Required work: Reproduce each line of the following material with no changes.

::: Excerpted records

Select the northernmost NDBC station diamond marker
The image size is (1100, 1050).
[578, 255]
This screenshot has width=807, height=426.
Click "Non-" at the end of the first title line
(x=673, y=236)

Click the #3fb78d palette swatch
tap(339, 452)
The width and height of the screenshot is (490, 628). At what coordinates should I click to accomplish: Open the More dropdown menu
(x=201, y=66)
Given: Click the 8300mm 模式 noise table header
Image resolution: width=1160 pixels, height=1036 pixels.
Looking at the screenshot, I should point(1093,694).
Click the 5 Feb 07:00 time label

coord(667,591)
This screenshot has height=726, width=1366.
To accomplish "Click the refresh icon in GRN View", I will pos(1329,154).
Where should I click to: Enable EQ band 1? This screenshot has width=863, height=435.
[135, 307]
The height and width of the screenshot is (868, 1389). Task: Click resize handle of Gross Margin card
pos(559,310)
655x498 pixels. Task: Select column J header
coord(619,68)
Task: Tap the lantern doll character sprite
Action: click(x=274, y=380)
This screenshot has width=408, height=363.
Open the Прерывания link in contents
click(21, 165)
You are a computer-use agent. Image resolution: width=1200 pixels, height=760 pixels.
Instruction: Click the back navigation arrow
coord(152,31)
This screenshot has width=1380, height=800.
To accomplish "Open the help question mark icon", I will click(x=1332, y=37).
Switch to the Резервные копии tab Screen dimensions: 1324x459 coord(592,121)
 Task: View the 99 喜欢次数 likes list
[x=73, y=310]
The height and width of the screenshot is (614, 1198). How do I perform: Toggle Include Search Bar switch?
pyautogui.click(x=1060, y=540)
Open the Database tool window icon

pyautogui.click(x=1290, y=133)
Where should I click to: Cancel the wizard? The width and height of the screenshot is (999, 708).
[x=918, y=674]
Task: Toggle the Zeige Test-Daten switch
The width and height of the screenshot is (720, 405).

::::::

Answer to the exercise:
Select the northernmost NDBC station diamond marker
The image size is (1100, 1050).
[578, 255]
This screenshot has width=807, height=426.
Click "Non-" at the end of the first title line
(x=673, y=236)

Click the #3fb78d palette swatch
tap(339, 452)
The width and height of the screenshot is (490, 628). At what coordinates should I click to accomplish: Open the More dropdown menu
(x=201, y=66)
Given: Click the 8300mm 模式 noise table header
Image resolution: width=1160 pixels, height=1036 pixels.
Looking at the screenshot, I should point(1093,694).
Click the 5 Feb 07:00 time label

coord(667,591)
This screenshot has height=726, width=1366.
To accomplish "Click the refresh icon in GRN View", I will pos(1329,154).
Where should I click to: Enable EQ band 1? This screenshot has width=863, height=435.
[135, 307]
The height and width of the screenshot is (868, 1389). Task: Click resize handle of Gross Margin card
pos(559,310)
655x498 pixels. Task: Select column J header
coord(619,68)
Task: Tap the lantern doll character sprite
Action: click(x=274, y=380)
This screenshot has width=408, height=363.
Open the Прерывания link in contents
click(21, 165)
You are a computer-use agent. Image resolution: width=1200 pixels, height=760 pixels.
Instruction: Click the back navigation arrow
coord(152,31)
This screenshot has width=1380, height=800.
To accomplish "Open the help question mark icon", I will click(x=1332, y=37).
Switch to the Резервные копии tab Screen dimensions: 1324x459 coord(592,121)
 Task: View the 99 喜欢次数 likes list
[x=73, y=310]
The height and width of the screenshot is (614, 1198). How do I perform: Toggle Include Search Bar switch?
pyautogui.click(x=1060, y=540)
Open the Database tool window icon

pyautogui.click(x=1290, y=133)
Where should I click to: Cancel the wizard? The width and height of the screenshot is (999, 708).
[x=918, y=674]
Task: Toggle the Zeige Test-Daten switch
The width and height of the screenshot is (720, 405).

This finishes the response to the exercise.